A small fracas broke out Friday over the Vatican’s “editing” of remarks made by Pope Francis on Thursday during a convention of the Diocese of Rome – an event which was broadcast on Vatican TV, and which can easily be found on Youtube.
At one stage, the pontiff was asked a question about how to prepare young people for marriage today when they have a “fear of the definitive,” meaning an aversion to lifetime commitments of any sort.
Among other things, Francis unmistakably says that due to a contemporary “culture of the provisional,” a “great majority of our sacramental marriages are null, because [couples] say, ‘yes, for my whole life,’ but they don’t know what they’re saying.”
In the official Vatican transcript released Friday morning, that remark is changed to “a part of our sacramental marriages are null.”
Predictably, the retouching has elicited howls of outrage, with some charging the Vatican with attempting to rewrite history and others suggesting Vatican officials, or Francis himself, were cowed into making the change by blowback to the remark that unfolded on the Internet.

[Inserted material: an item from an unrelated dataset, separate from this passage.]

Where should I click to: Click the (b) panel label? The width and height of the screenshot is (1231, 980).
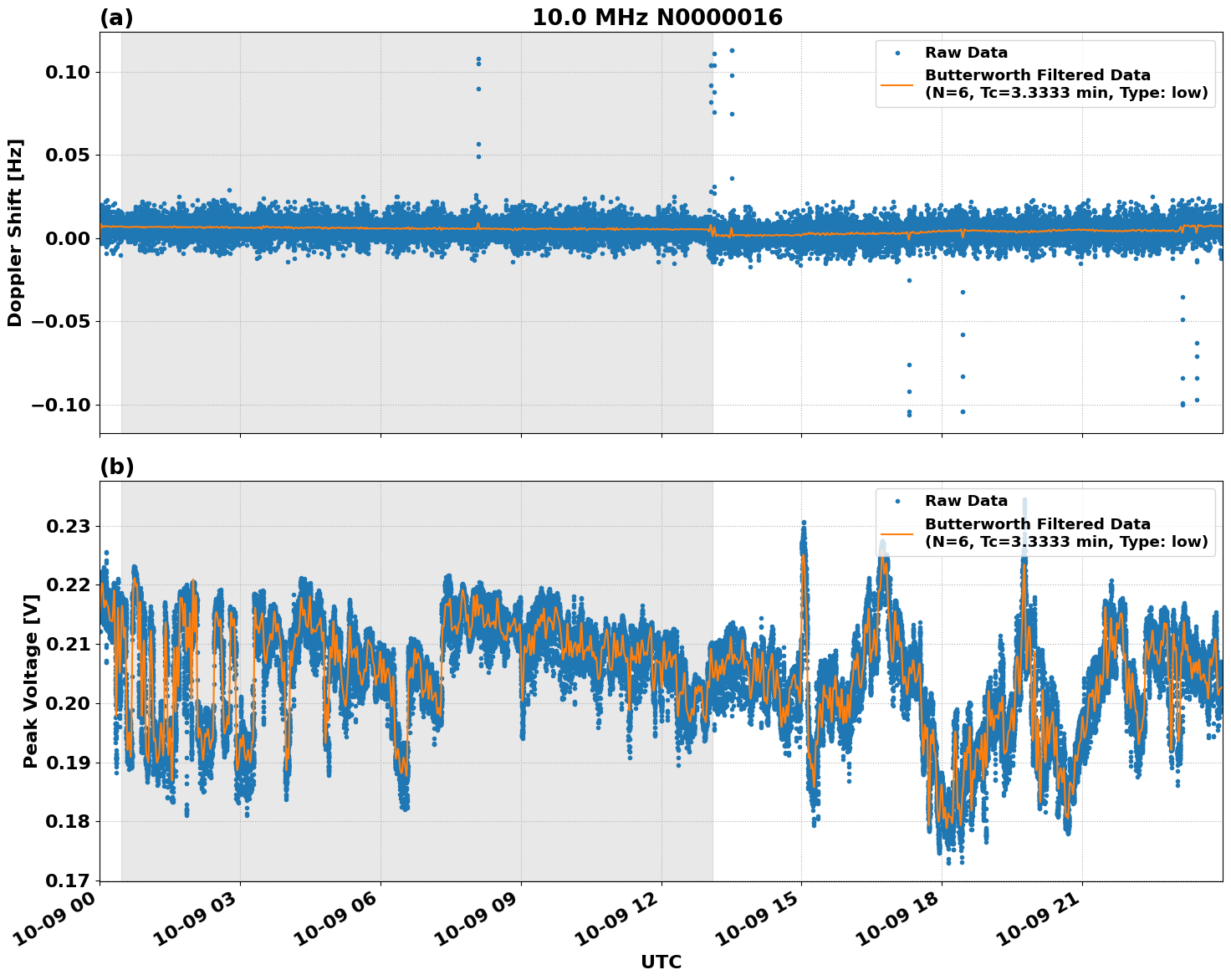coord(116,467)
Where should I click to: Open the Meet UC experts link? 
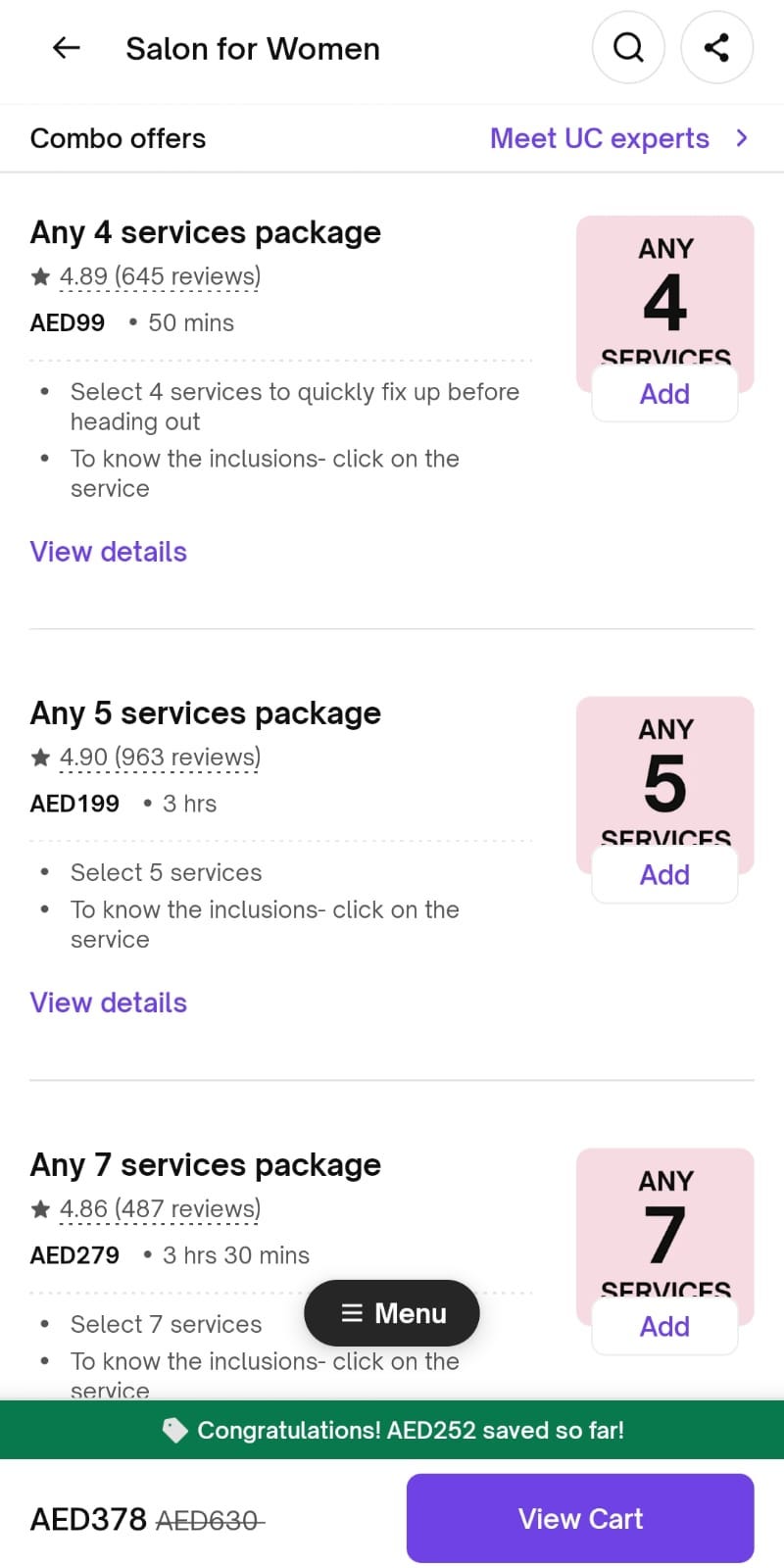[599, 138]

Two quick points are worth making about what could be termed, in tongue-in-cheek fashion, “Transcriptgate”.
First, Pope Francis is hardly the first churchman to suggest that incomprehension of permanent commitments in the modern world may render many marriages contracted in church “invalid” by the traditional test of informed consent.
During the 1999 Synod of Bishops on Europe, the French language group noted that many couples today seek a church wedding in order to ritualize an important moment in their lives or to offer their marriage stability. In many cases, the group said said, couples do not appear to grasp the full theological meaning of a church wedding because of their assumption of impermanence.
This raises the question, the group concluded, of whether these marriages are actually valid.
One can debate that idea, but the point is that it didn’t fall from a clear blue sky in the pope’s remarks on Thursday. In truth, Francis probably thought he was doing little more than voicing fairly conventional pastoral wisdom.
For the record, the pope was not saying “most marriages are null, therefore let’s throw in the towel.” His basic point was that a “culture of the provisional” requires more thorough efforts at marriage preparation and ongoing formation.
Second, a Vatican spokesman said Friday it’s normal practice for the pope or his aides to review transcripts of his impromptu remarks, and to make small changes before releasing an official version.
In the past, the problem with this sort of thing was that it wasn’t always clear it was really the pope making the changes. Famously, an anonymous editor at l’Osservatore Romano, the Vatican newspaper, admitted in a 1962 interview with Time to taking the edge off the words of Pope John XXIII’s speeches about the Second Vatican Council whenever the pontiff said something the editor worried might stir controversy.
Under Francis, however, there’s little question of anyone “censoring” the pope, and it’s equally clear that changes to his transcripts wouldn’t be made if they didn’t basically reflect his will. This is, after all, a highly “hands-on” pope.
In other words, there’s nothing objectionable about a pope correcting what he said, as long as we’re sure it’s actually the pope, or someone who truly knows his mind, making the corrections.
Here’s what the Vatican spokesman, Father Federico Lombardi, said on Friday.
“When it’s a matter of topics of a certain importance, the revised text is always submitted to the pope himself. This is what happened in this case, thus the published text was expressly approved by the pope.”
In the shoot-from-the-hip Pope Francis era, perhaps the right way to look at things is this: In effect, an audio or video recording of a papal event and the transcript of it serve two different purposes. The former captures what the pope actually said, while the latter conveys what he meant to say upon reflection.
(The same point, by the way, applies to transcripts of his in-flight press conferences during foreign trips. In May 2014 on his way back from the Holy Land, for instance, the pontiff got the date wrong for his first meeting with sex abuse victims, and the transcript was adjusted accordingly.)
In this case, Francis and his advisers probably realized that the phrase “vast majority” could be taken to suggest that faithful Christian marriage today is a near-impossibility, which would be discouraging to both pastors and couples, and it could also have serious consequences for the Church’s marriage tribunals.
As a result, they walked the quote back to make it clear that what the pope really meant is simply that because of cultural pressures, many couples don’t fully understand what they’re getting into at the beginning. Phrased that way, most spouses – this one certainly included – would probably concur.
The bottom line is that if we want popes to be spontaneous and open, we need to accept that this sort of thing is going to happen every so often, and not get unduly bent out of shape about it.
The alternative would be for a pope never to open his mouth until his utterances have been vetted by a team of theologians and spin doctors – and that, folks, is not a consummation devoutly to be wished.